In-Memory Power
In-Memory Enables Operational Intelligence
With its scalable performance and ability to analyze petabytes of data, Hadoop has quickly become the standard for business intelligence on huge data sets. However, its batch processing and disk-based data storage have made it unsuitable for use in analyzing live, fast-changing data in production environments to extract important patterns and trends and generate immediate feedback—operational intelligence. Until now.
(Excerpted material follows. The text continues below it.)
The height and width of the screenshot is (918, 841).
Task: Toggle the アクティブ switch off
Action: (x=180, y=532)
ScaleOut hServer’s in-memory data storage and integrated compute engine unlock the power of Hadoop for operational intelligence. Instead of storing live fast-changing data on disk within HDFS, ScaleOut hServer uses a fast, scalable in-memory data grid (IMDG) that enables live data to be continuously saved, updated, and analyzed using ScaleOut hServer’s Hadoop MapReduce compute engine. Standard MapReduce applications now can analyze live, fast-changing data with extremely low latency.
Analyze Live Data
ScaleOut hServer’s in-memory data grid stores key/value pairs across an elastic set of networked servers, ensuring fast data access and updates to live data with linear scalability, and high availability using a standard, object-oriented model.
Run MapReduce Unchanged
MapReduce applications use standard Hadoop API libraries; no code changes are needed to run with ScaleOut hServer. Access in-memory data sets or even HDFS files using standard Hadoop input/output formats.
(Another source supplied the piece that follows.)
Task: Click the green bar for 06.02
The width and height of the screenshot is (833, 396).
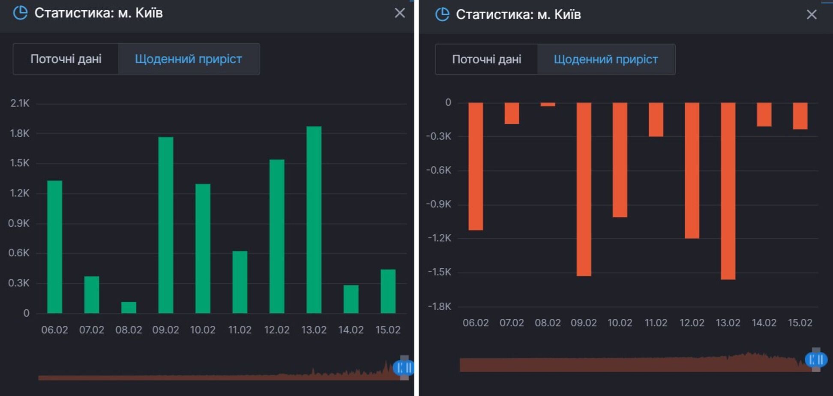Action: [54, 246]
Blazingly Fast Execution Times
ScaleOut hServer’s in-memory MapReduce compute engine executes Hadoop MapReduce programs in seconds (or less) by incorporating several techniques not available with standard Hadoop. By avoiding Hadoop’s batch scheduling, it can start up jobs in milliseconds instead of tens of seconds. In-memory data storage dramatically reduces access times by eliminating data motion from disk or across the network. Fast, highly optimized, memory-based storage, combining, data shuffling, and optional sorting further drive down overhead. All of this is accomplished without changing a line of MapReduce code.
Isn’t This Just Spark?
ScaleOut hServer is designed specifically for operational intelligence (OI). Unlike Spark, it uses an in-memory data grid to host fast-changing data. This ensures that memory-based data objects are both individually accessible and highly available. Because Spark was developed to accelerate batch processing, it incorporates a different in-memory data storage model which does not meet the needs of OI.
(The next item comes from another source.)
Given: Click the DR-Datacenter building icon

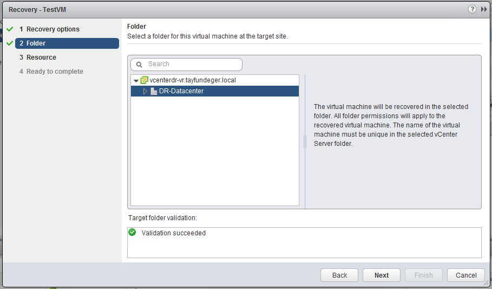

Benchmarks Demonstrate 40X Speedup
In benchmark testing of a real-world financial services application, ScaleOut hServer demonstrated continuous MapReduce execution at the rate of 350 milliseconds per run in comparison to Apache Hadoop, which clocked in at more than 15 seconds. This application tracks market price changes for a hedge fund to generate alerts when portfolio rebalancing is needed.